La problématique du renouvellement du bâti hospitalier est centrale. Ce sujet recouvre aussi bien des questions techniques, avec la mise aux normes sécuritaires, le désamiantage…, que des questions organisationnelles avec des travaux d'aménagement pour favoriser les synergies entre les services et ainsi améliorer la prise en charge des patients.

Solène Moitry, Cheffe de projet du secteur public local et projets complexes à la Direction des Prêts de la Banque des Territoires

Répondre au coût de rénovation de l'hôpital public

Conjointement avec la direction du réseau, la Banque des Territoires a récemment apporté son soutien financier à deux établissements hospitaliers.

  • Le CHU de Caen en Normandie bénéficie d'un prêt Transformation Écologique d'un montant de 105 M€ pour son projet de reconstruction de l'hôpital afin de réaliser un regroupement d'activités sur un site de 16 hectares totalisant 110 000 m2 de surface de plancher dont la livraison est prévue en 2026.
  • Le centre hospitalier La Palmosa à Menton en région Provence-Alpes-Côte d’Azur, bénéficie d'un prêt Cohésion Sociale de 851 000 € pour son projet de rénovation et extension de son bâtiment principal, construit en 1979, qui accueille les urgences.

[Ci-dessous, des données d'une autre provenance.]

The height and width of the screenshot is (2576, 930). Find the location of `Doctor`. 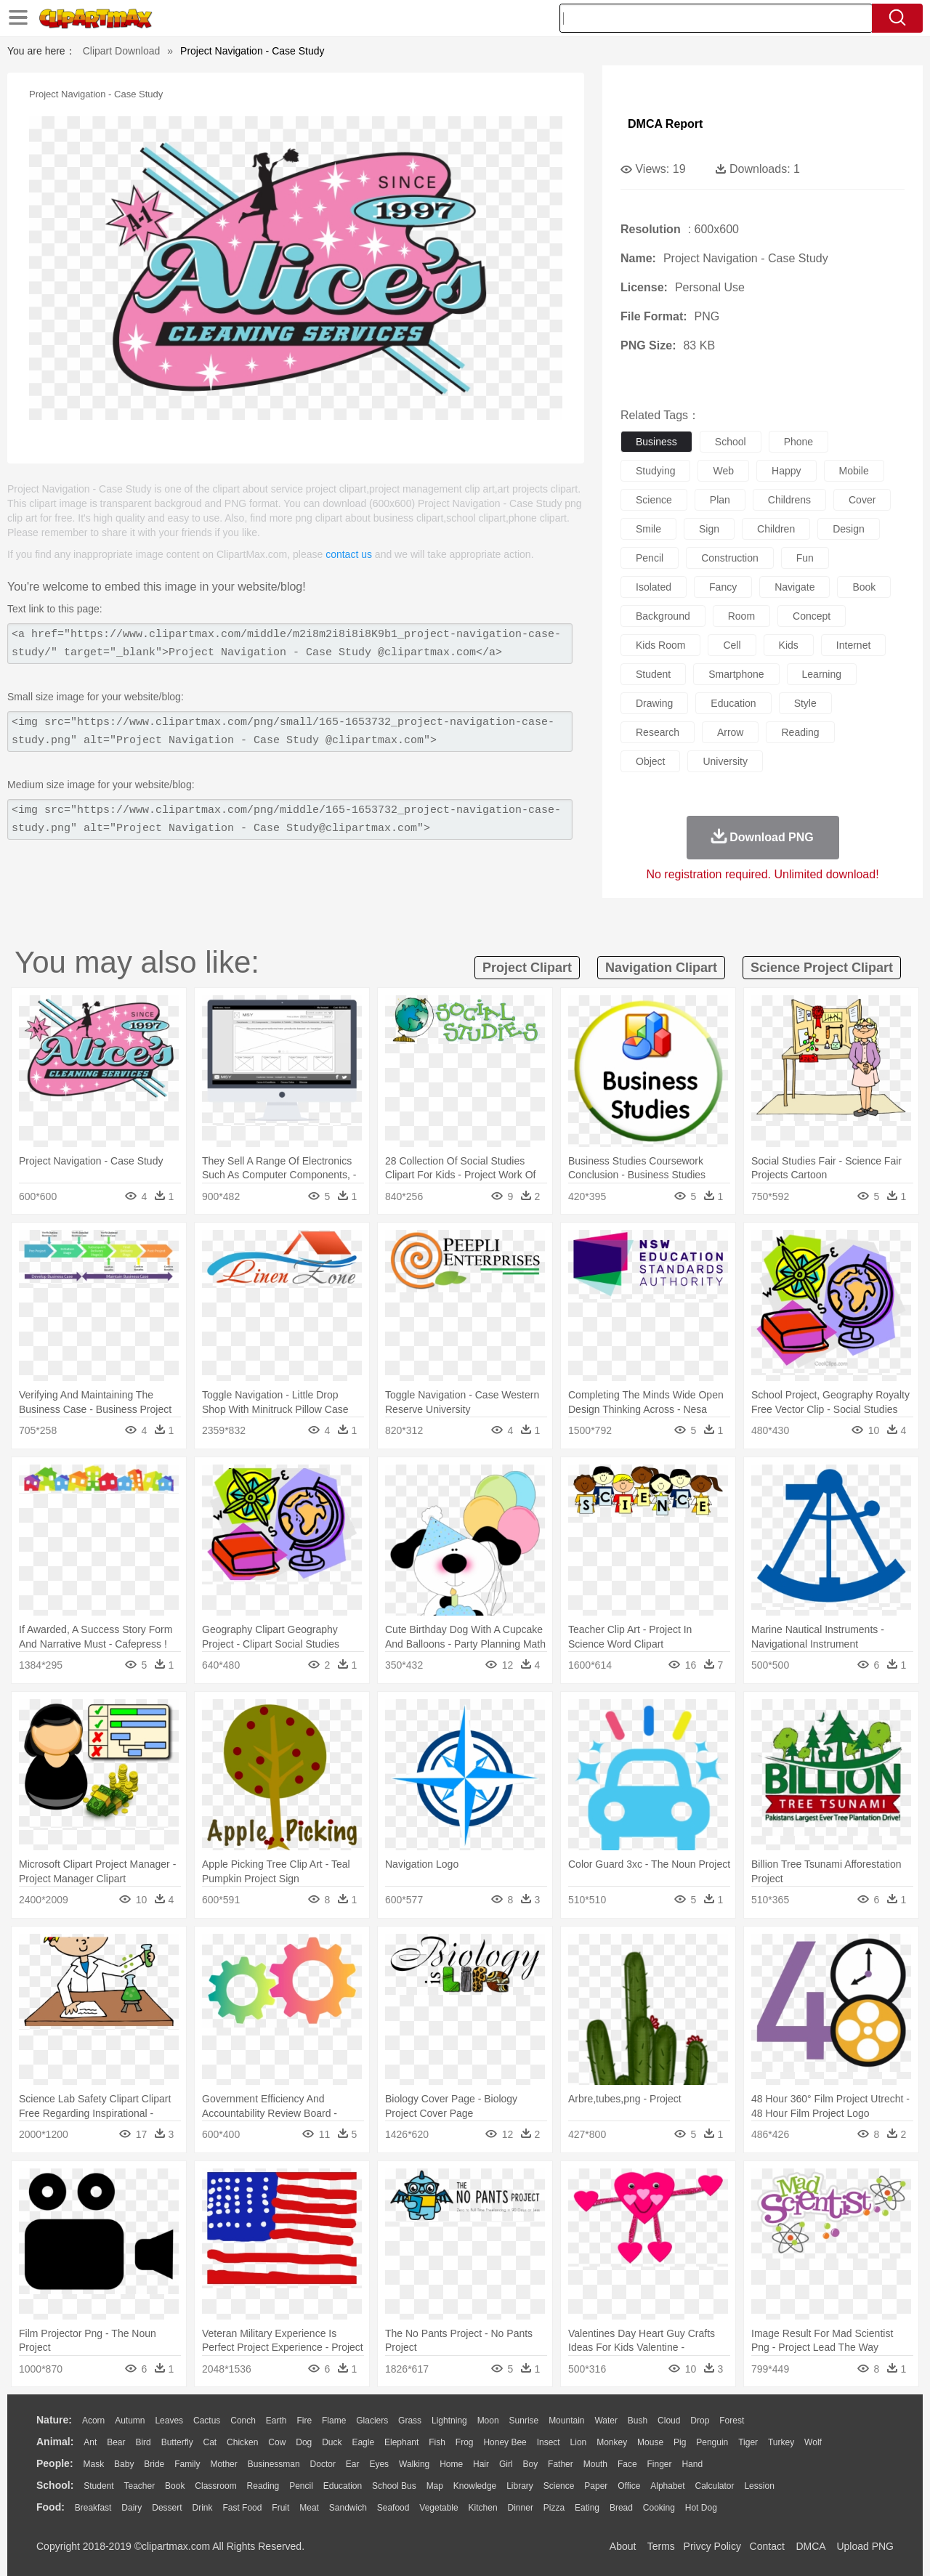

Financer les travaux de rénovation du bâti hospitalier

En fonction de la nature du projet, du besoin de financement, du calendrier des travaux, la Banque des Territoires propose différentes solutions pour permettre aux hôpitaux de construire de nouveaux bâtiments performants ou de réaliser des travaux de rénovation énergétique :

  • le prêt Transformation Écologique : ce prêt au taux du livret A + 0,50 % dédié aux opérations avec exigences de performances environnementales de construction (normes RT 2012 ou RE 2020) et de rénovation (au moins 30 % de gain énergétique après travaux), permet d'emprunter 100 % du besoin de financement, quel que soit le montant ;
  • le prêt Cohésion Sociale : cette offre de prêt au taux du livret A + 0,60 %, sans critère d’éco-conditionnalité, permet de financer la rénovation et la construction des infrastructures de santé, en empruntant 100 % du besoin de financement jusqu'à 5 M€ et 50 % du besoin de financement au-delà de 5 M€ ;
  • le prêt Renouvellement Urbain pour financer les opérations situées dans les zones de géographie prioritaire (Quartiers prioritaires de la Politique de la Ville et communes des dispositifs Action Cœur de Ville et Petites Villes de Demain).

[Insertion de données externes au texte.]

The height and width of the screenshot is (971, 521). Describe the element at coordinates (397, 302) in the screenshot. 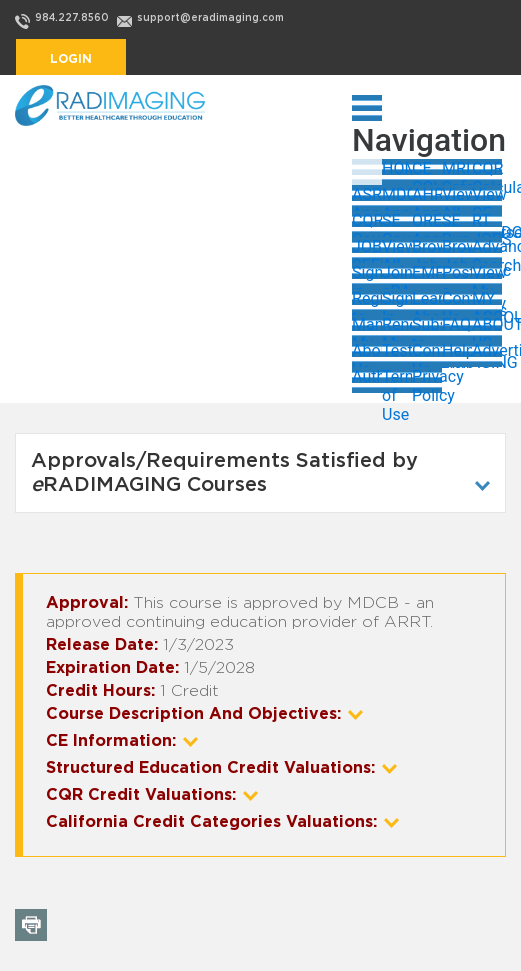

I see `Sign In as Employer` at that location.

La Banque des Territoires s'inscrit comme un partenaire de confiance, à long terme, auprès des établissements hospitaliers pour mener à bien les opérations. Les caractéristiques financières de nos prêts nous permettent de nous adapter au calendrier des travaux, notamment lorsque ceux-ci sont réalisés en site occupé, afin d'assurer la continuité des soins.

Solène Moitry, Cheffe de projet du secteur public local et projets complexes à la Direction des Prêts de la Banque des Territoires

Pour accompagner les chantiers de rénovation des hôpitaux, la Banque des Territoires met également à disposition des crédits d'ingénierie pour appuyer la structuration des projets et le plan de financement.

 

Sources :

1 Rapport d’information n°137 du Sénat (novembre 2024), chiffres fournis par la Caisse nationale d’assurance maladie (Cnam)
2 Rapport de la Cour des comptes, mai 2024
3 IPSOS - Enquête sur les Français et l’accès aux soins, mars 2024

Solène Moitry

Cheffe de projet du secteur public local et projets complexes à la Direction des Prêts de la Banque des Territoires

Diplômée d'un Master de l'Université Paris Dauphine, Solène Moitry a exercé un peu plus de cinq ans en banque commerciale. En avril 2024, elle a rejoint le groupe Caisse des Dépôts au poste de Cheffe de projet du secteur public local et projets complexes à la Direction des Prêts de la Banque des Territoires.